To incorporate in Michigan, you must submit Articles of Incorporation. This article provides details on what to include in the Articles of Incorporation, the amount of the incorporation fee, and where to send the incorporation documents and fee.
Information necessary to prepare Articles of Incorporation
The name and address of the person filing the document.
The name of the corporation.
The corporation's principal office address.
A brief description of the corporation's purpose.
The number of shares of stock, if a stock corporation, and classes of stock, if any.
The name of the Registered Agent and street address of the registered office of the corporation. A Registered Agent is the person responsible for sending and receiving corporate documents and correspondence, on behalf of the corporation. .
The name and complete address (including city, state, and zip code) of each incorporator of the corporation. The incorporator is the individual who is filing the Articles of Incorporation and any other official documents required by the state (his/her duties are completed once the corporation is incorporated).

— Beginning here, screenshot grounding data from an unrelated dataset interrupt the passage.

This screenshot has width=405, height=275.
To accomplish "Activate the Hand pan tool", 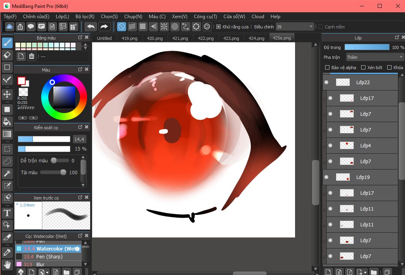I will pos(7,264).

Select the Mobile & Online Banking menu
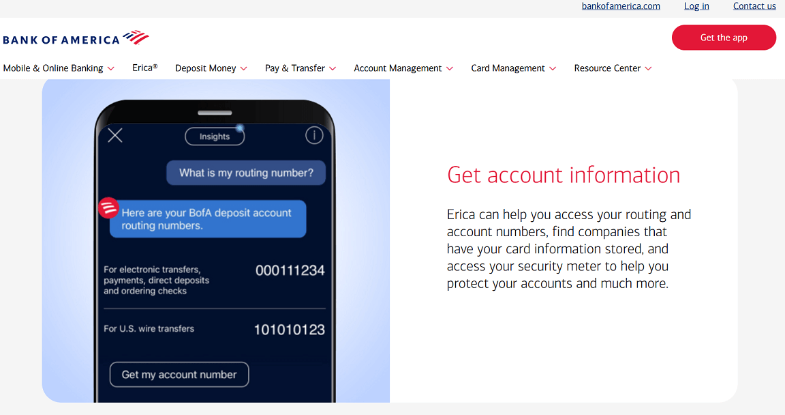[54, 68]
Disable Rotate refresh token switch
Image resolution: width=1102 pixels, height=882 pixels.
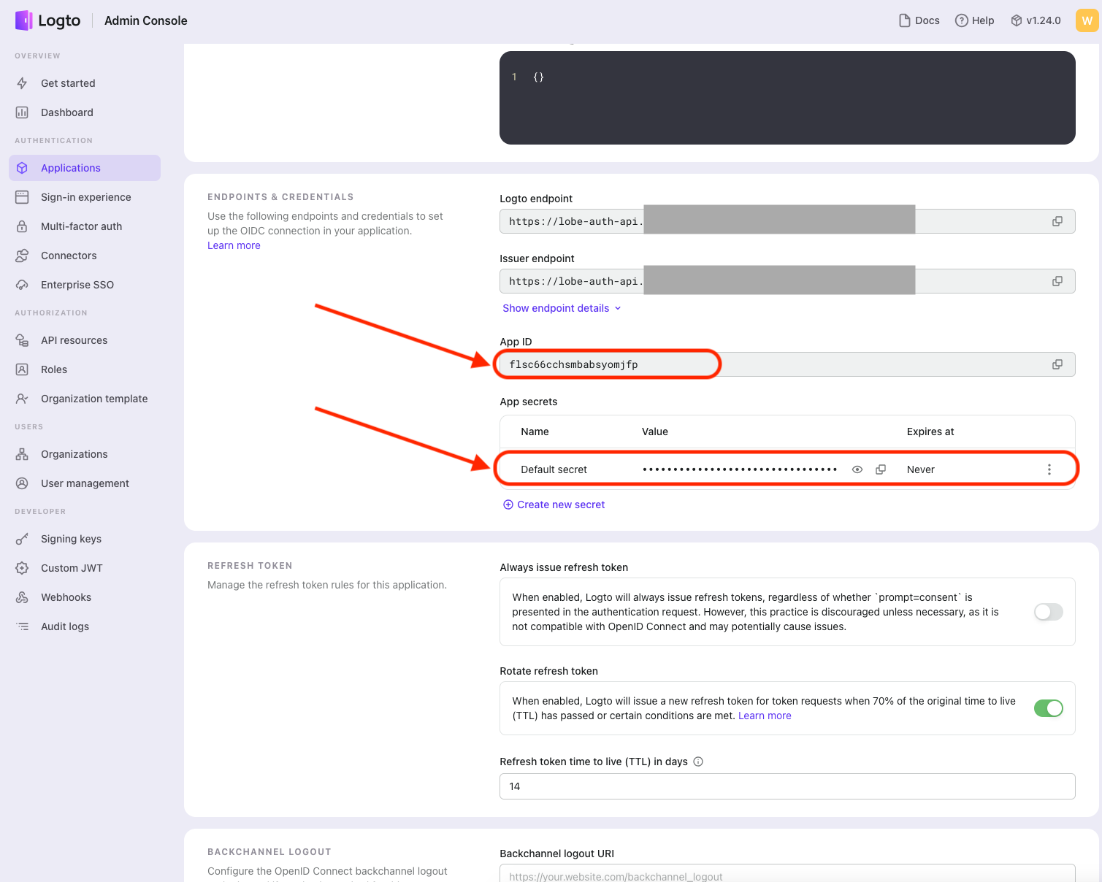tap(1048, 708)
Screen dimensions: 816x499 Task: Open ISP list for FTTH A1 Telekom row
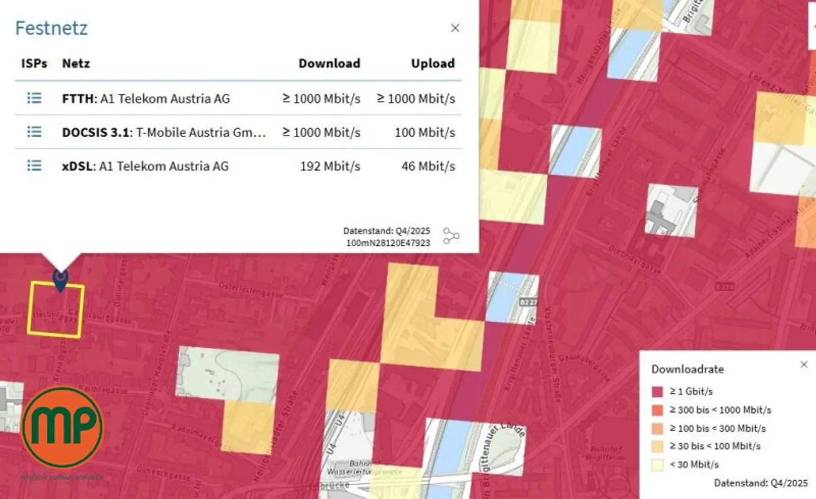point(34,98)
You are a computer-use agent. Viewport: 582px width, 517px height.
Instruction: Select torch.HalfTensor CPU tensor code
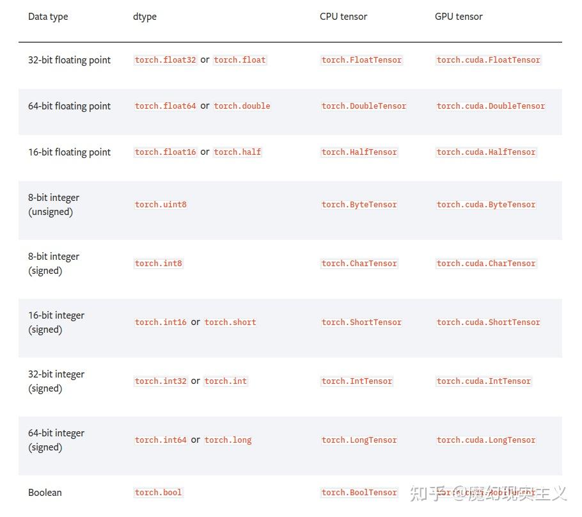(359, 152)
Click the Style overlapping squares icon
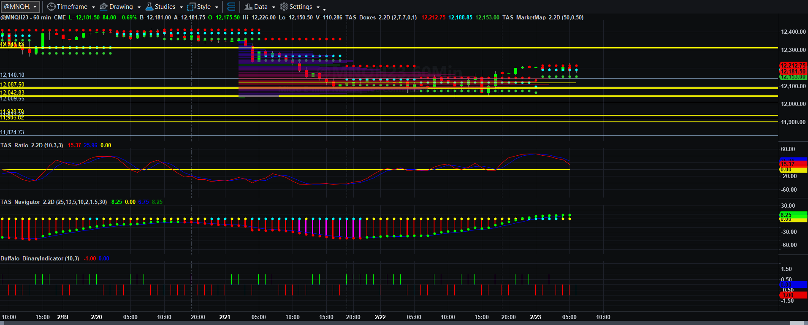This screenshot has width=808, height=325. click(x=191, y=7)
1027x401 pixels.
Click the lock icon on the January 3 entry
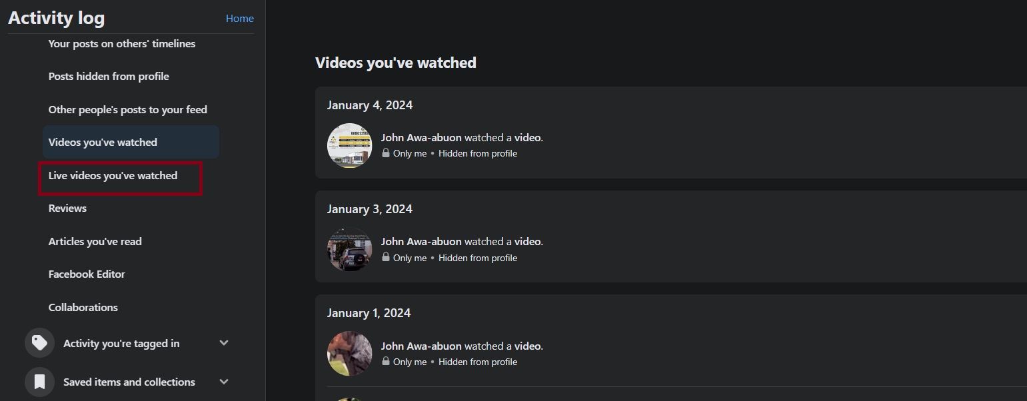386,257
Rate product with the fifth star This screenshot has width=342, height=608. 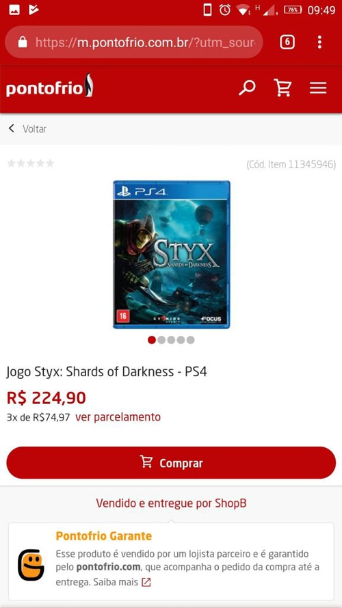pos(50,163)
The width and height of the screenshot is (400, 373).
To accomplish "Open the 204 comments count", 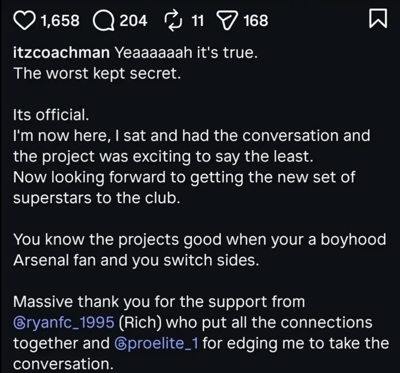I will (133, 21).
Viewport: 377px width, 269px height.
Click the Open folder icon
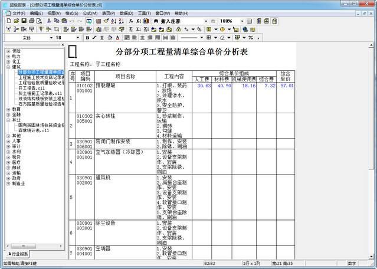[x=16, y=21]
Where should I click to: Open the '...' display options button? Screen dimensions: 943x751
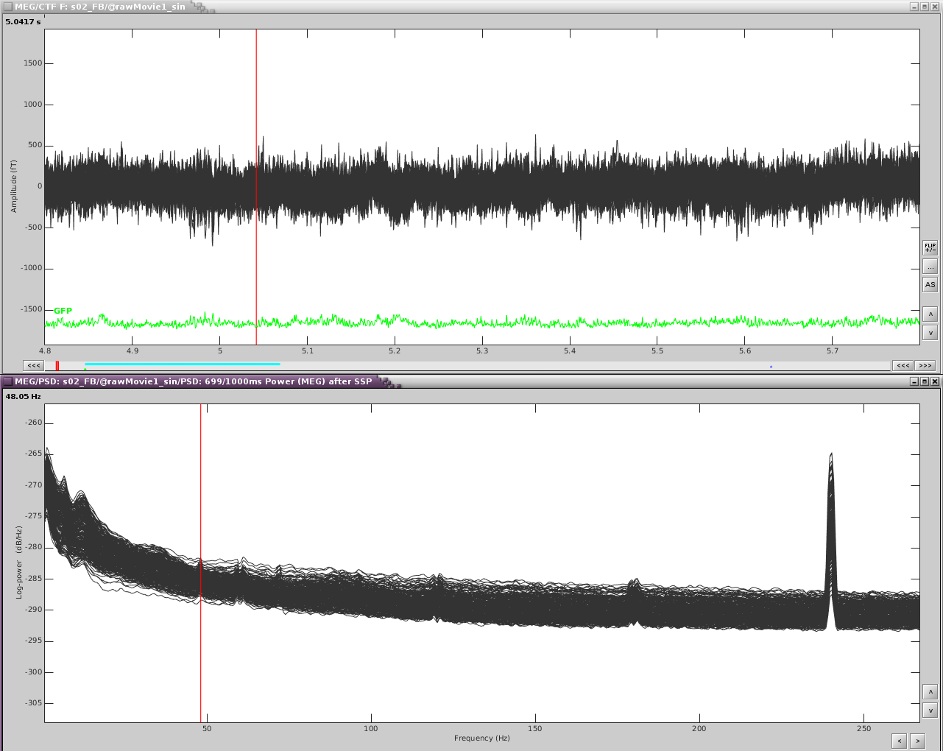(x=930, y=267)
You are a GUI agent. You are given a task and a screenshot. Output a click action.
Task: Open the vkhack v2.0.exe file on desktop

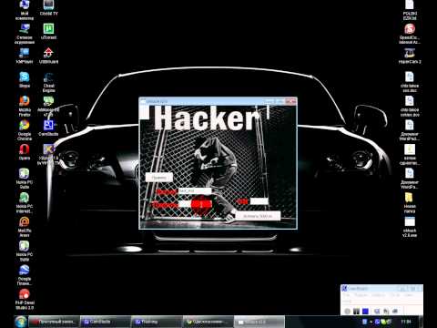[410, 227]
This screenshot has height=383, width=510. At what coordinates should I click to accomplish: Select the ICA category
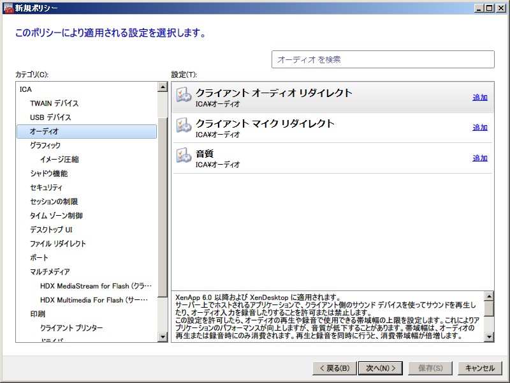pos(26,89)
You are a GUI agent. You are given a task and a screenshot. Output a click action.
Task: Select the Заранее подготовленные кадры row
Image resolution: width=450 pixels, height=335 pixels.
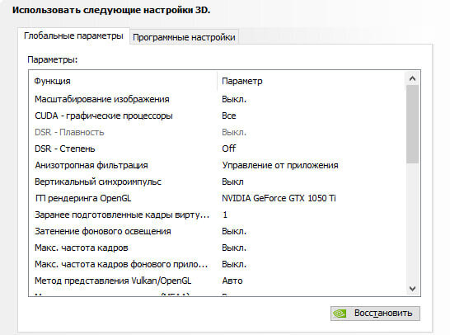[218, 215]
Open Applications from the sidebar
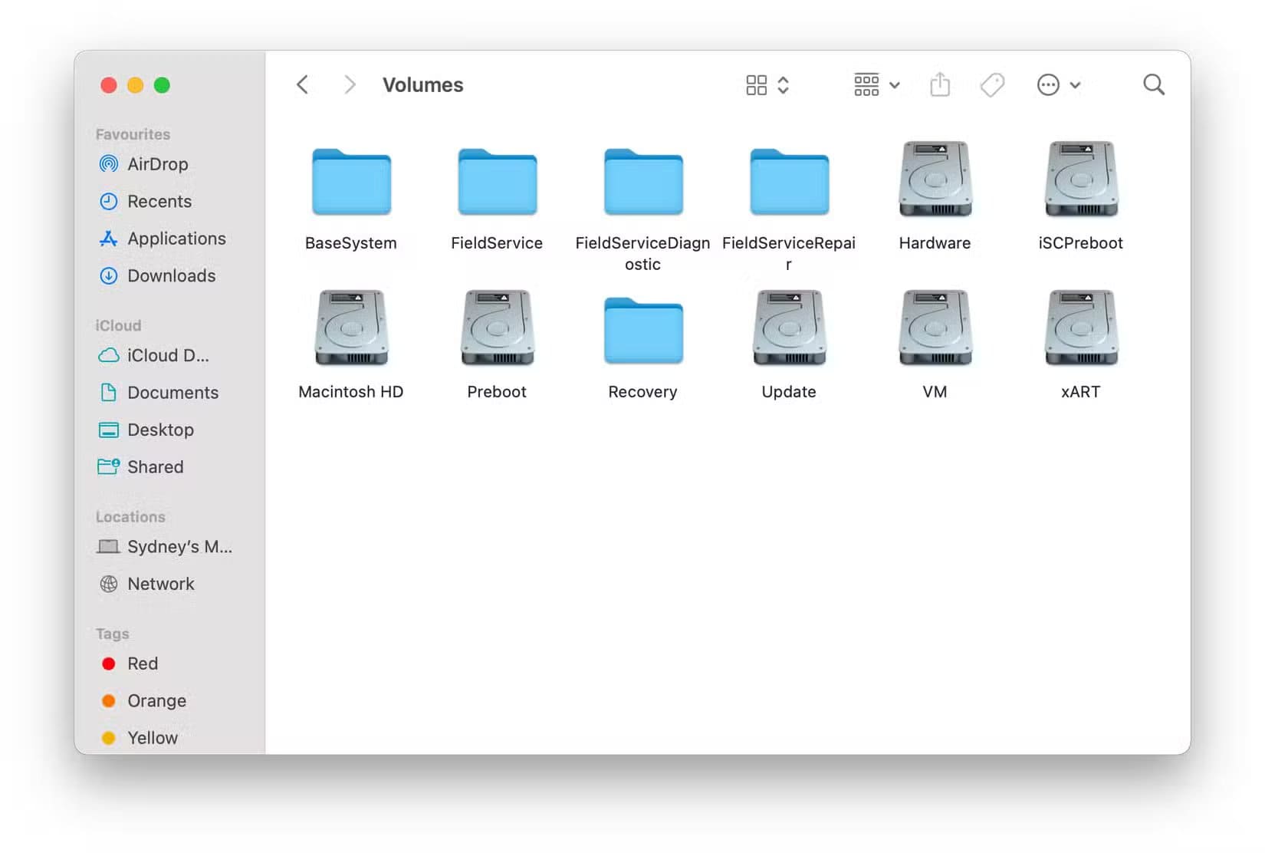This screenshot has height=853, width=1265. pyautogui.click(x=176, y=239)
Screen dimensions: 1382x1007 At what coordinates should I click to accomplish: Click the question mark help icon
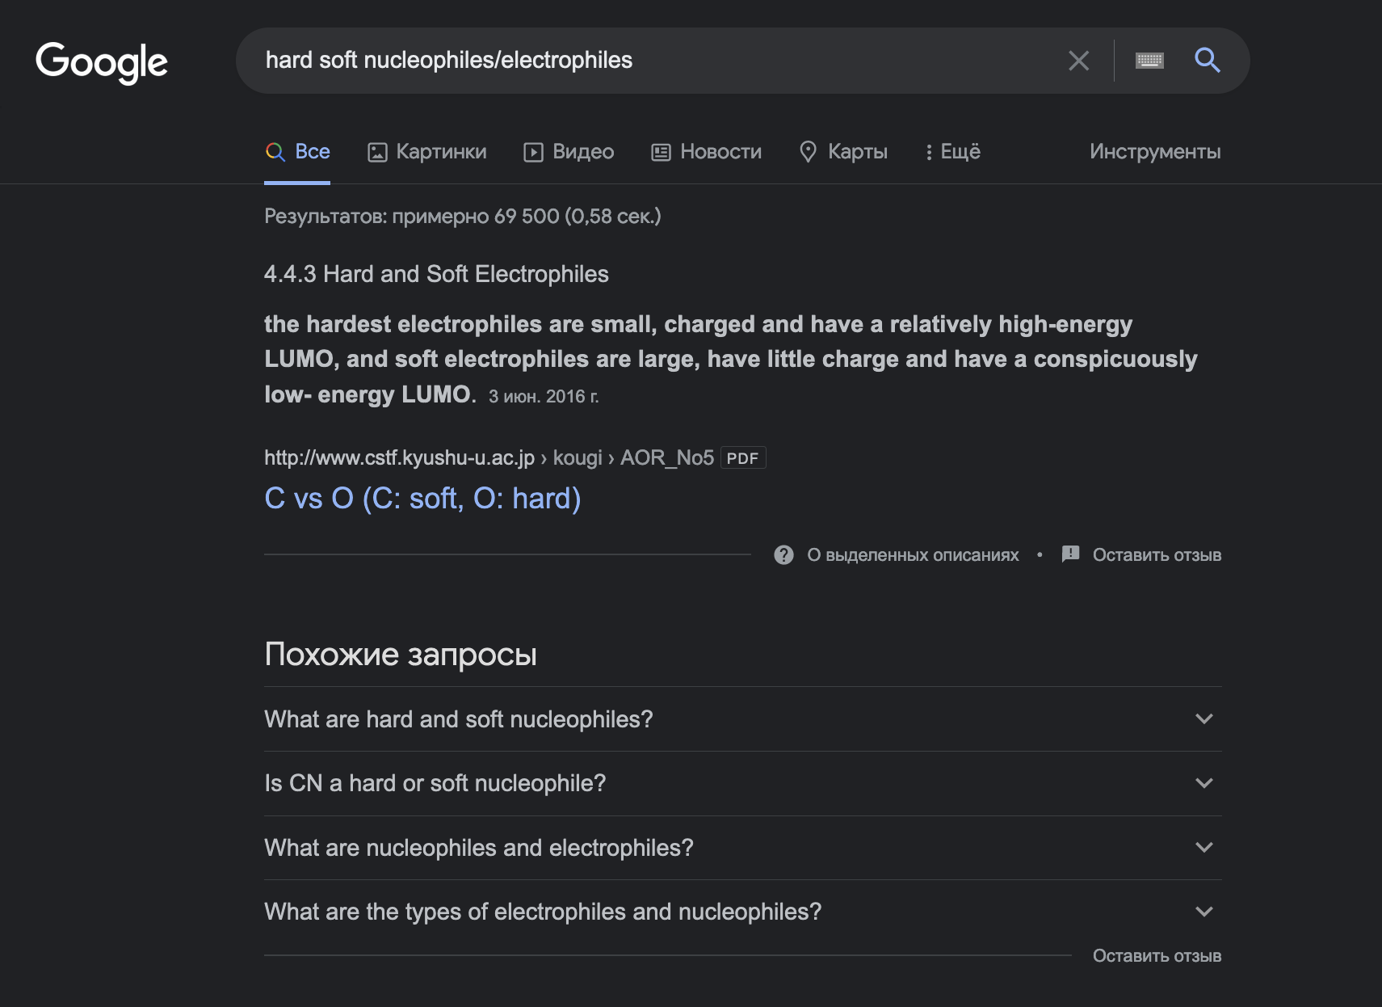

To incorporate a business in Michigan, you may use the online "OneStop" system (you have to register), or you can download and fill in a printed form , print it out and mail it in to the address below.
Michigan Articles of Incorporation fees $60 (additional based on the number of shares).
Contact Information for the Business Division:
Mailing Address: Michigan Department of Labor & Economic Growth, Bureau of Commercial Services, Corporation Division, 7150 Harris Drive, P.O. Box 30054, Lansing, MI 48909
Phone: (517) 241-6470
For more information on incorporation in Michigan, and other corporate actions (change of address, dissolution, etc.), see the Michigan Department of Energy, Labor, and Economic Growth, Corporations Division website.
For more details on how to incorporate a business, you can refer to this article on How to Incorporate a business, which includes information on how to incorporate in every U.S. state.
Disclaimer. The information in this article is not intended to be, nor should it be relied upon, as legal advice. The author makes no claims about the completeness or accuracy of this information; states change regulations. fees, and names of documents and this article may not have the most up to date information regarding incorporation in a specific state. Your situation may be more complex and require additional information for your state.
Some states have several incorporation forms, depending upon the type of corporation. Be sure to read carefully both in this information and on your state's website, to determine the best corporation form for your business.
Before you submit incorporation documents or fees to your state, check your state's Secretary of State (business division) website or consult with your legal advisor.